[Source data]
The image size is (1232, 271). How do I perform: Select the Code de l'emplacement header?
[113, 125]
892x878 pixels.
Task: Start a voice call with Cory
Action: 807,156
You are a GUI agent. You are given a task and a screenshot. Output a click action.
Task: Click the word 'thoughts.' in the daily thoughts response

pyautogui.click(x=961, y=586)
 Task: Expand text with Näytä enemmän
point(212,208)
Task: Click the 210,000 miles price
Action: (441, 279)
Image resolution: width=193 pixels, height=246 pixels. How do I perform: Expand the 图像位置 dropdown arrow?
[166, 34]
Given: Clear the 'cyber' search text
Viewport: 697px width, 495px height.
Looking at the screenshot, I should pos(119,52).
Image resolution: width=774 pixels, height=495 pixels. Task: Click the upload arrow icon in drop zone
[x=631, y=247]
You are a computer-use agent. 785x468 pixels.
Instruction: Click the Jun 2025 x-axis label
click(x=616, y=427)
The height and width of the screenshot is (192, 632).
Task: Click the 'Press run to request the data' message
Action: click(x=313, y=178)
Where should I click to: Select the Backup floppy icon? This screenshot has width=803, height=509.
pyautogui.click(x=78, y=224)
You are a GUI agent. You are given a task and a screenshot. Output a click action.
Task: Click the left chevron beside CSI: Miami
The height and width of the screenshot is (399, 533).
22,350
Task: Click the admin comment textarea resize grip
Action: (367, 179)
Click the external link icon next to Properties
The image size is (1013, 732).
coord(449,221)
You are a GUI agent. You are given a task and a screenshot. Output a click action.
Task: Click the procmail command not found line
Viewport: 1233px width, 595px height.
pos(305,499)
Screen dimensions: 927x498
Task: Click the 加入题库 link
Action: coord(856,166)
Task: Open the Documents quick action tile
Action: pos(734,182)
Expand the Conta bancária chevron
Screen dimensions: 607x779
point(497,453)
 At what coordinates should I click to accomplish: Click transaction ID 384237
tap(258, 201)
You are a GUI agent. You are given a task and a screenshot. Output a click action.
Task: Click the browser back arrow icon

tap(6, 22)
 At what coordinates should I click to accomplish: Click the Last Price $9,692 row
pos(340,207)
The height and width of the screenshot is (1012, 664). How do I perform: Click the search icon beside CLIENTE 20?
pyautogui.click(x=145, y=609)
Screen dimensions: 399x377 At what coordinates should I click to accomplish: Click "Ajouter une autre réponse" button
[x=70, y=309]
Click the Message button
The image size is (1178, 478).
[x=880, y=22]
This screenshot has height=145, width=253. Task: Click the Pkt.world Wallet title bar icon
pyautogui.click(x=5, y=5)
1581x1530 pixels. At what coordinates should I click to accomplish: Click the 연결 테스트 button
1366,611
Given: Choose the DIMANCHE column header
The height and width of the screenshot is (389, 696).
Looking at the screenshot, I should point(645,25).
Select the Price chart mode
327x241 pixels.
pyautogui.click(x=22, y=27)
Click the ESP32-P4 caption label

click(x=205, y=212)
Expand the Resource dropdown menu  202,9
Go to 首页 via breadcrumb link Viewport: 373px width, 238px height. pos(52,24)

__Work task__. Above are the records; retype every one exactly.

__Output__.
The image size is (1232, 271). How do I perform: Select the Code de l'emplacement header?
[113, 125]
892x878 pixels.
Task: Start a voice call with Cory
Action: 807,156
You are a GUI agent. You are given a task and a screenshot. Output a click action.
Task: Click the word 'thoughts.' in the daily thoughts response

pyautogui.click(x=961, y=586)
 Task: Expand text with Näytä enemmän
point(212,208)
Task: Click the 210,000 miles price
Action: (441, 279)
Image resolution: width=193 pixels, height=246 pixels. How do I perform: Expand the 图像位置 dropdown arrow?
[166, 34]
Given: Clear the 'cyber' search text
Viewport: 697px width, 495px height.
Looking at the screenshot, I should pos(119,52).
Image resolution: width=774 pixels, height=495 pixels. Task: Click the upload arrow icon in drop zone
[x=631, y=247]
You are a computer-use agent. 785x468 pixels.
Instruction: Click the Jun 2025 x-axis label
click(x=616, y=427)
The height and width of the screenshot is (192, 632).
Task: Click the 'Press run to request the data' message
Action: click(x=313, y=178)
Where should I click to: Select the Backup floppy icon? This screenshot has width=803, height=509.
pyautogui.click(x=78, y=224)
You are a GUI agent. You are given a task and a screenshot. Output a click action.
Task: Click the left chevron beside CSI: Miami
The height and width of the screenshot is (399, 533).
22,350
Task: Click the admin comment textarea resize grip
Action: (367, 179)
Click the external link icon next to Properties
The image size is (1013, 732).
coord(449,221)
You are a GUI agent. You are given a task and a screenshot. Output a click action.
Task: Click the procmail command not found line
Viewport: 1233px width, 595px height.
pos(305,499)
Screen dimensions: 927x498
Task: Click the 加入题库 link
Action: coord(856,166)
Task: Open the Documents quick action tile
Action: pos(734,182)
Expand the Conta bancária chevron
Screen dimensions: 607x779
point(497,453)
 At what coordinates should I click to accomplish: Click transaction ID 384237
tap(258, 201)
You are a GUI agent. You are given a task and a screenshot. Output a click action.
Task: Click the browser back arrow icon

tap(6, 22)
 At what coordinates should I click to accomplish: Click the Last Price $9,692 row
pos(340,207)
The height and width of the screenshot is (1012, 664). How do I perform: Click the search icon beside CLIENTE 20?
pyautogui.click(x=145, y=609)
Screen dimensions: 399x377 At what coordinates should I click to accomplish: Click "Ajouter une autre réponse" button
[x=70, y=309]
Click the Message button
The image size is (1178, 478).
[x=880, y=22]
This screenshot has height=145, width=253. Task: Click the Pkt.world Wallet title bar icon
pyautogui.click(x=5, y=5)
1581x1530 pixels. At what coordinates should I click to accomplish: Click the 연결 테스트 button
1366,611
Given: Choose the DIMANCHE column header
The height and width of the screenshot is (389, 696).
Looking at the screenshot, I should point(645,25).
Select the Price chart mode
327x241 pixels.
pyautogui.click(x=22, y=27)
Click the ESP32-P4 caption label

click(x=205, y=212)
Expand the Resource dropdown menu  202,9
Go to 首页 via breadcrumb link Viewport: 373px width, 238px height. pos(52,24)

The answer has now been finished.